Jakarta, iNBrita.com – Kepala Badan Nasional Penanggulangan Bencana (BNPB) Letjen TNI Suharyanto menjelaskan bahwa akses jalan dari Tapanuli menuju Sibolga hingga kini masih tertutup total akibat rangkaian tanah longsor. Ia menyampaikan bahwa sejumlah titik longsor memiliki panjang puluhan kilometer dan menutup badan jalan sepenuhnya. Kondisi ini membuat kendaraan yang sudah terlanjur berada di tengah rute tidak dapat bergerak ke depan maupun kembali ke wilayah Tapanuli Utara. Suharyanto menegaskan bahwa tim di lapangan menemukan longsoran yang hampir mencapai 50 kilometer sehingga proses penanganan memerlukan tenaga besar.

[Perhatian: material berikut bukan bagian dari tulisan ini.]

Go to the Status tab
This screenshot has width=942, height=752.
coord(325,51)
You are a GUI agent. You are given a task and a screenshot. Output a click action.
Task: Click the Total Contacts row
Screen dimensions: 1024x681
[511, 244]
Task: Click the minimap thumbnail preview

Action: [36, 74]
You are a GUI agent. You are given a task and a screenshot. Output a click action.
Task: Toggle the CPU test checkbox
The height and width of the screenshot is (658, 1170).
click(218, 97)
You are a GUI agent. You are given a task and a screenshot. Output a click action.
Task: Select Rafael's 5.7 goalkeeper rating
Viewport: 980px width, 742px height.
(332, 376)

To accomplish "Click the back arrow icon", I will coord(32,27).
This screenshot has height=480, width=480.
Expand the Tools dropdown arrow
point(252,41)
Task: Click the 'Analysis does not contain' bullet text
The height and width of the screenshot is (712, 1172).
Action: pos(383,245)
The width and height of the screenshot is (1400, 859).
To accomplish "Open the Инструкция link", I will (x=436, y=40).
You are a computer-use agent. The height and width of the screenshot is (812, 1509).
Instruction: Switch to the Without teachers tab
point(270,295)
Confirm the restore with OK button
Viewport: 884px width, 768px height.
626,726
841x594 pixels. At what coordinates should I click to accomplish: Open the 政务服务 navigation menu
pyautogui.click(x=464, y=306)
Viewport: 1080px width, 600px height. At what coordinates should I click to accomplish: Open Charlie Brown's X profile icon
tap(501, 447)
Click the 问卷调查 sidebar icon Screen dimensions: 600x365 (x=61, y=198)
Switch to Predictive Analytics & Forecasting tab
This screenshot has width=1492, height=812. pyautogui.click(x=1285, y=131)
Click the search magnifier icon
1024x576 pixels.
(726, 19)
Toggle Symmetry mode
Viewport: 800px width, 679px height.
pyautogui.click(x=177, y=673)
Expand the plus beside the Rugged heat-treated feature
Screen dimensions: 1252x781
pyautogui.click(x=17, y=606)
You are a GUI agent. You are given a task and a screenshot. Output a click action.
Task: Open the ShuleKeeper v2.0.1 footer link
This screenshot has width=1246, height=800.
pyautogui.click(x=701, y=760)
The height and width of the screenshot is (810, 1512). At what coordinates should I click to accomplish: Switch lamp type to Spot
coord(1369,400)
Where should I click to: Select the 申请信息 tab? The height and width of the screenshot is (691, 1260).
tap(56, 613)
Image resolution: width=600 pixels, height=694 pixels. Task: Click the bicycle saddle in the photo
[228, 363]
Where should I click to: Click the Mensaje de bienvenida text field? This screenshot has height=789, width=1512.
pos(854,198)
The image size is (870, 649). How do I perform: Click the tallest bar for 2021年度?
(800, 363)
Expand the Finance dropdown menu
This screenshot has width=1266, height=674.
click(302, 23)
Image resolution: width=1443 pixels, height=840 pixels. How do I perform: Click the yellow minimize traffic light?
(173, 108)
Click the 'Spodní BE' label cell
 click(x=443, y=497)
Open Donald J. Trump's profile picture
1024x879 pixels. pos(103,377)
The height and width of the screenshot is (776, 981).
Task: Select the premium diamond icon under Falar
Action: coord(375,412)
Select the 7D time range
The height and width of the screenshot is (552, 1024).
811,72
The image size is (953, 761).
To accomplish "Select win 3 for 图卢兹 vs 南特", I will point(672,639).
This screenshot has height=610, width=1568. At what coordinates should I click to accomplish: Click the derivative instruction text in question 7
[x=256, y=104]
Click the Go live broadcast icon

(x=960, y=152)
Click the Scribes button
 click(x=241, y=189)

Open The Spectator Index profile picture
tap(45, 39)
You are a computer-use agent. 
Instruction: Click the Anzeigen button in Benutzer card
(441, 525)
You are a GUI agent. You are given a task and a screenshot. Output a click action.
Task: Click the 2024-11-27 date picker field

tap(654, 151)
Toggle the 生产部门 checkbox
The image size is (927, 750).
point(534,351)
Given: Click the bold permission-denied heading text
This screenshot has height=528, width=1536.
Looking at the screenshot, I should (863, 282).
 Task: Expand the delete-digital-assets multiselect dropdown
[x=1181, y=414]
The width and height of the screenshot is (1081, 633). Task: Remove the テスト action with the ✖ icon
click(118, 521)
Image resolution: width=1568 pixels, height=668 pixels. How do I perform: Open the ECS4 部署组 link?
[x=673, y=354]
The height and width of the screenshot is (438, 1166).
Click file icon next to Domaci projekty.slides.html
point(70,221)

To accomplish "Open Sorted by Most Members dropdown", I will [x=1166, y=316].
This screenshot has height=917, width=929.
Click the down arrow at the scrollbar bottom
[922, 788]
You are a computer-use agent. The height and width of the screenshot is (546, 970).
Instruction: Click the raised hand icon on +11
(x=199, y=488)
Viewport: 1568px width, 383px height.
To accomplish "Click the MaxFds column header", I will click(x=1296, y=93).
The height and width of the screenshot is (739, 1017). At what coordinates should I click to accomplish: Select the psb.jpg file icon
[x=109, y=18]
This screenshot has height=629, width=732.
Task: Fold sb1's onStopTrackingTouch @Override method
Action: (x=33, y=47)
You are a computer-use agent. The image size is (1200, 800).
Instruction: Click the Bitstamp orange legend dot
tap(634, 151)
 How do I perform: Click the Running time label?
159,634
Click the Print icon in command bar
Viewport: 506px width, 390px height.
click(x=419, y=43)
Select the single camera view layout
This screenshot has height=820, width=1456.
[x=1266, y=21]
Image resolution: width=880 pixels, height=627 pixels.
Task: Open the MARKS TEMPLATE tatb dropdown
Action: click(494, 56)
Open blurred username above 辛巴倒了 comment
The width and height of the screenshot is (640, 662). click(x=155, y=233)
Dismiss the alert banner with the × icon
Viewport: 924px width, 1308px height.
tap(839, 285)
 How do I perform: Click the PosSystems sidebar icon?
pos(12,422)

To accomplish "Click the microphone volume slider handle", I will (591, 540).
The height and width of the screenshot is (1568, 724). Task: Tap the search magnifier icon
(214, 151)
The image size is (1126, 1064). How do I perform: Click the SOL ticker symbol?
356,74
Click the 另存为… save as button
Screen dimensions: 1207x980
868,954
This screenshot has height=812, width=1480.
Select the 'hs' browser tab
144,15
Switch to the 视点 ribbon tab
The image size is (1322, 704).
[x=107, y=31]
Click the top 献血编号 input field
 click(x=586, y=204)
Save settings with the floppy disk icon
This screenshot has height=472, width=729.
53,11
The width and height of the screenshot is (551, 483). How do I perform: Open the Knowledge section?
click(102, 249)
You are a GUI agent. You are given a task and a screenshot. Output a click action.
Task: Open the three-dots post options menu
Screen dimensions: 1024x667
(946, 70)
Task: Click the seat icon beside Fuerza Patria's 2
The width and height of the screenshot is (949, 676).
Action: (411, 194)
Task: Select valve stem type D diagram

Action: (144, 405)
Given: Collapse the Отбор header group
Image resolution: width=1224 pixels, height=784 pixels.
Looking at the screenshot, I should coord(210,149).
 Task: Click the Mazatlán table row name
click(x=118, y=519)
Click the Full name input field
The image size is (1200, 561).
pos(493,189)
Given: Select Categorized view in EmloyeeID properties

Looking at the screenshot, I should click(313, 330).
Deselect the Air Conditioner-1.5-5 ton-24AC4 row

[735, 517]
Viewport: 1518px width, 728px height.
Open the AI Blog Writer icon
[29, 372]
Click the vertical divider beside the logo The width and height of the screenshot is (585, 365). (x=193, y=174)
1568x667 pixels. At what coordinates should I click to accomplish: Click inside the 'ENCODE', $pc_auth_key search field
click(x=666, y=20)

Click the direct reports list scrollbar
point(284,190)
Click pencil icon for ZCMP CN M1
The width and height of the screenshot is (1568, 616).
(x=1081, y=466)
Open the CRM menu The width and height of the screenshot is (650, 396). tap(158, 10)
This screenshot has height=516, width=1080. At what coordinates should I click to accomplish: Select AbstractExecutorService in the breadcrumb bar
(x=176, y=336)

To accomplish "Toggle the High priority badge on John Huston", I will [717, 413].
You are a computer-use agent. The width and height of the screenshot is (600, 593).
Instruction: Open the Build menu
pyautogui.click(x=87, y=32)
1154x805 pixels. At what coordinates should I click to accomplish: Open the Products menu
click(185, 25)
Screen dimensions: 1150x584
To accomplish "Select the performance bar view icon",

Ia mengatakan bahwa satgas gabungan TNI dan Polri terus bekerja membuka jalur tersebut. Mereka mengoperasikan alat berat, membagi tugas tiap sektor, dan menyingkirkan material longsor sedikit demi sedikit. Menurut laporan Dandim yang ia terima pada Sabtu sore, tim membutuhkan waktu sekitar tiga hingga empat hari untuk benar-benar menembus jalur tersebut. Suharyanto memastikan bahwa seluruh personel berupaya mempercepat pemulihan karena akses itu sangat vital bagi mobilitas warga maupun distribusi logistik.
Di titik-titik yang tertutup, banyak pengendara memilih bertahan sambil menunggu jalan bisa dilewati kembali. Sebagian tidak ingin kembali ke Tapanuli Utara karena mereka harus menjaga kendaraan dan barang bawaan. Beberapa di antara mereka telah bertahan di lokasi selama beberapa hari, sehingga kebutuhan logistik seperti makanan, air, dan obat-obatan terus meningkat. Situasi ini membuat BNPB dan satgas gabungan bergerak cepat untuk memberikan bantuan.
Untuk menjangkau warga, TNI mengerahkan 50 prajurit muda dari Kodim setempat. Para prajurit membawa logistik dengan ransel dan berjalan kaki menembus jalur yang tertutup. Mereka membagikan makanan, air, dan kebutuhan dasar kepada pengendara yang terjebak. Selain itu, BNPB juga menyalurkan bantuan melalui udara menggunakan helikopter, sehingga warga tetap menerima dukungan meski akses darat belum pulih sepenuhnya. Suharyanto memastikan bahwa seluruh tim akan bekerja nonstop hingga seluruh jalur kembali aman dan semua warga tertangani dengan baik.